Да ведь это же как будто тот тип, что приперся ко мне в гримуборную… Долговязый мужлан!.. Все сомнения на этот счет разом рассеиваются, потому что он, потупив глаза, входит в гостиную для артистов, где, кроме меня, находится и моя аккомпаниаторша. Он не один, его сопровождает другой долговязый мужлан, по повадке судя – хозяин дома.
– Здравствуйте, мадам, – приветствует он меня.
– Здравствуйте, мсье…
– Разрешите мне поблагодарить вас за то, что вы согласились принять участие… и выразить вам наше восхищение…
– Да полноте, мсье…
– Я – Анри Дюферейн-Шотель.
– Весьма рада…
– А это мой брат, Максим Дюферейн-Шотель, который жаждет быть вам представлен.

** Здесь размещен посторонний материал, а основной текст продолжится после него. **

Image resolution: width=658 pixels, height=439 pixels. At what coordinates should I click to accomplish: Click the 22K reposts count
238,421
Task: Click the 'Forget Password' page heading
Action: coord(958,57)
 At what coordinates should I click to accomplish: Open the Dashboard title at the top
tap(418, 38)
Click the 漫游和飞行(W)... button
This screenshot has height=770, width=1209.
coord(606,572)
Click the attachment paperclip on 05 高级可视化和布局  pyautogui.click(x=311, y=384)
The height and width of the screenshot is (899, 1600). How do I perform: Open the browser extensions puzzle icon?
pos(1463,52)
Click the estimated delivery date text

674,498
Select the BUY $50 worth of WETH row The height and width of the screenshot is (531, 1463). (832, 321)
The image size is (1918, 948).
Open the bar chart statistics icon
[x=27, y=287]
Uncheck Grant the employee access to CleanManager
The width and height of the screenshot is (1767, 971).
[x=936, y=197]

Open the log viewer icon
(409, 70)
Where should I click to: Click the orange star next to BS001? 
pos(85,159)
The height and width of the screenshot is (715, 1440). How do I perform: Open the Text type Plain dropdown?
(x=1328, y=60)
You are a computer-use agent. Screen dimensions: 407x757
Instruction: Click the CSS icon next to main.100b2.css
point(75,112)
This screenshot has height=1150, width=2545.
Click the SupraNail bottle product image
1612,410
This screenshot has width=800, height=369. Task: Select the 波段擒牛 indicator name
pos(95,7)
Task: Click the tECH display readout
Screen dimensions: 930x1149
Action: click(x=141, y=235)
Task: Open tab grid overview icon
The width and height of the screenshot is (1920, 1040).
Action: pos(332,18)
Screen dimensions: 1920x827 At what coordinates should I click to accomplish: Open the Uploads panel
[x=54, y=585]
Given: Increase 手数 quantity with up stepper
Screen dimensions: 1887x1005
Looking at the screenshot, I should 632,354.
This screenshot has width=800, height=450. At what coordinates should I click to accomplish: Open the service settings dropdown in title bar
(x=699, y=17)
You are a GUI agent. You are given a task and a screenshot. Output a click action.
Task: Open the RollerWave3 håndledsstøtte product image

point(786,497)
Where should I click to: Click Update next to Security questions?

Мой вчерашний Долговязый Мужлан снова кланяется и ухитряется схватить для поцелуя мою руку, которой я придерживаю свой синий газовый шлейф… Он стоит молча и явно чувствует себя куда менее уверенно, нежели накануне в моей гримуборной…
Тем временем Дюферейн-Шотель № 1 смущенно мнет в руках запечатанный конверт.
– Я… Должен ли я передать это господину Саломону, вашему импресарио, или, быть может, непосредственно вам?..
Дюферейн-Шотель № 2, ставший вдруг пунцовым, несмотря на смуглость кожи, метнул на брата гневный взгляд, и в этот момент оба оказались удивительно похожими друг на друга.
Чего же тут смущаться? Я весело прихожу им на помощь:
– Мне, мсье, просто мне! Давайте сюда ваш конверт или лучше суньте его в мои ноты, потому что, признаюсь вам, костюм, в котором я танцую, не имеет карманов!..
Оба хохочут с облегчением, по-мальчишески, а я, отклонив лукавое предложение Дюферейн-Шотеля № 2, который пугает меня хулиганами в районе площади Терн, возвращаюсь домой одна, радостно сжимая в руке купюру в пятьсот франков, и ложусь спать.
* * *Чтобы опустить руку в ящик для записок артистам, висящий на стене у входа в мюзик-холл, где билетеры проверяют билеты, я вынуждена потревожить красивого «кота» в кепке – этакого типичного представителя тех уличных молодцов, которыми кишмя кишит район вокруг «Ампире-Клиши». Хотя благодаря рисункам, карикатурам, театрам и кафешантанам уже давным-давно высмеян внешний облик сутенеров, они по-прежнему остаются верны своим свитерам, цветным сорочкам без воротничков, кепкам, пиджакам, кокетливо обтягивающим ягодицы из-за того, что руки всегда засунуты в карманы, прилипшим к губам погасшим окуркам и домашним туфлям на войлочной подметке, чтобы неслышно ступать… По субботам и воскресеньям эти господа наполовину заполняют наш зал, теснятся на балконе, а кое-кто из них раскошеливается на лишние два франка двадцать пять сантимов, чтобы заранее приобрести билеты у самой рампы. Это наши верные и страстные поклонники. Они вступают в разговоры с артистами, шикают, освистывают, устраивают овации и умеют бросить двусмысленное словечко или выкрикнуть явную непристойность, которые будоражат весь зал.